Document segment —
※ ※ ※

Take, for example, these two comments, which are used as examples in the internal documents which were shared with VICE News:
- “Don’t risk contracting COVID, avoid the polling station today.”
- “If you want to guarantee catching COVID, go vote today!”
Both of these statements suggest that voting is dangerous, which has been a documented tool used by voter suppression campaigns against Black communities across the U.S. in recent weeks.
But, if you post both comments on Facebook, only the latter one will be removed for breaching the company’s guidelines on voting misinformation, according to an internal Facebook document called “Known Questions” which is used as guidance for its moderators.
The internal documents also say that moderators should remove comments and posts that say, for example, “If you are [protected characteristic], your vote will not be counted.” But they should leave up posts and comments that say “If you are [protected characteristic], don’t bother voting, it won’t count.”
Facebook did not respond to a question about what the difference is between these two comments.
The fine-line distinctions are nothing new: Leaked moderator documents obtained by Motherboard in 2018 show that Facebook has hundreds of hyper-specific rules like these, which tries to make content moderation more like a foolproof, yes-or-no decision tree rather than something that requires human judgment. This, of course, is not how it works in the real world, because ultimately it is a judgment call to take a post down or leave it up. The rules themselves are also made by human policy makers, who must decide where the line between voter suppression and normal speech is.
“There’s 100,000 lines in the sand we just can’t see,” Sarah Roberts, a UCLA professor who studies content moderation, told Motherboard in 2018.
The “voter interference” document shows that comments like “don’t vote, it’s stupid” or “a vote for the Green Party won’t count in this election” are perfectly fine. As are “drop-off boxes aren’t sanitized. I wouldn’t risk using them” and “All elections are predetermined, your vote doesn’t count.”
The documents were leaked by a current Facebook moderator who wanted to highlight what they felt was Facebook’s excess power to influence the outcome of an election.
“They’ve gotten so powerful and it’s scary to think that they are capable and able to influence any elections,” the moderator told VICE News, who granted them anonymity because they were concerned they would be punished for sharing the documents.
Like all 35,000 content reviewers at Facebook, the moderator is employed by a third-party company and is not a full-time Facebook employee. As well as policing misinformation, content moderators are responsible for policing the platform for hate speech and some of the more violent and graphic content seen online—a responsibility that has caused many moderators to suffer from PTSD.
Along with Known Questions or KQ, the other document moderators rely on is called the Implementation Standards — known by many of the moderators as “the Bible.” The moderator said that the Implementation Standards codify the rules, while the Known Questions document is relied on to “know how to interpret” the rules.

※ ※ ※

Dataset excerpt —
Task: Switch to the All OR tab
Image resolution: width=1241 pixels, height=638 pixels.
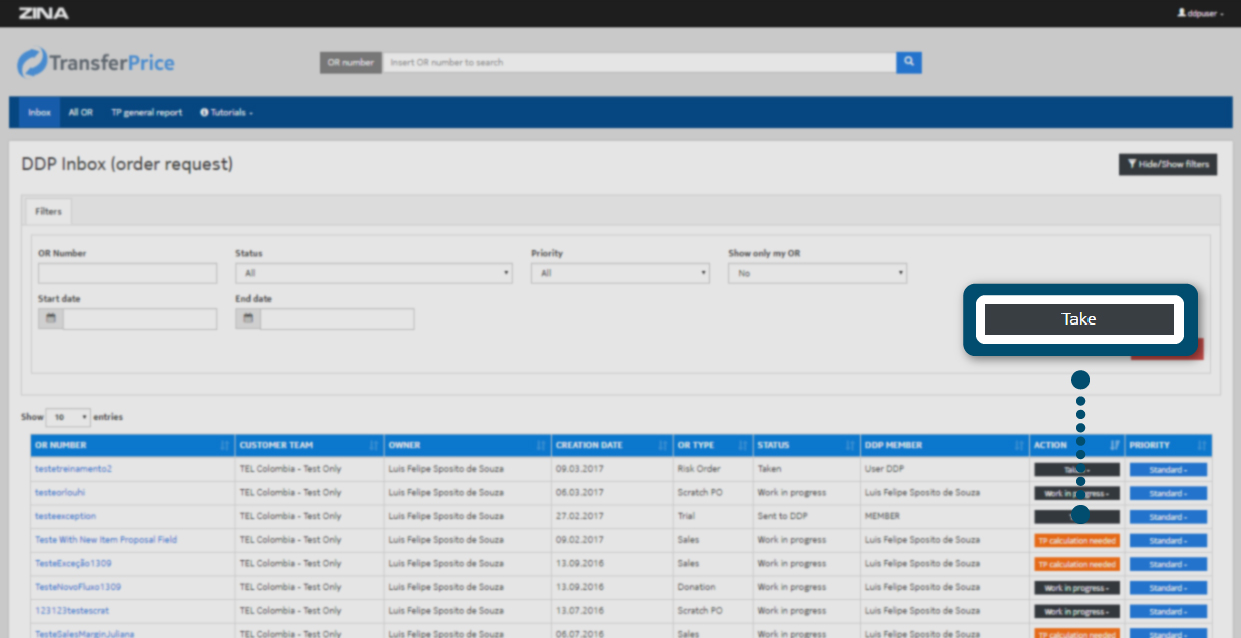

※ ※ ※

What you have to do —
Repeat word for word the part of the Facebook moderation article starting with "The fine-line distinctions" and going on through "normal speech is.". Rely only on the Facebook moderation article, not the listing.

Task solution —
The fine-line distinctions are nothing new: Leaked moderator documents obtained by Motherboard in 2018 show that Facebook has hundreds of hyper-specific rules like these, which tries to make content moderation more like a foolproof, yes-or-no decision tree rather than something that requires human judgment. This, of course, is not how it works in the real world, because ultimately it is a judgment call to take a post down or leave it up. The rules themselves are also made by human policy makers, who must decide where the line between voter suppression and normal speech is.